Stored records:
[Start of section]

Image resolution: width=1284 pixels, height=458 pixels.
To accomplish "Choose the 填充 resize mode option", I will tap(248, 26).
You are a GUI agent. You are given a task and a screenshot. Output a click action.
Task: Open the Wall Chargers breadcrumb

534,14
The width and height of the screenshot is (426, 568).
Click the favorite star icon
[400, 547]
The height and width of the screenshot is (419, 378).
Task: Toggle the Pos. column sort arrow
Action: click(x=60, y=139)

[End of section]

# Your assignment
Your answer should be all of the records, transcribed exactly.

# Task result
Image resolution: width=1284 pixels, height=458 pixels.
To accomplish "Choose the 填充 resize mode option", I will tap(248, 26).
You are a GUI agent. You are given a task and a screenshot. Output a click action.
Task: Open the Wall Chargers breadcrumb

534,14
The width and height of the screenshot is (426, 568).
Click the favorite star icon
[400, 547]
The height and width of the screenshot is (419, 378).
Task: Toggle the Pos. column sort arrow
Action: click(x=60, y=139)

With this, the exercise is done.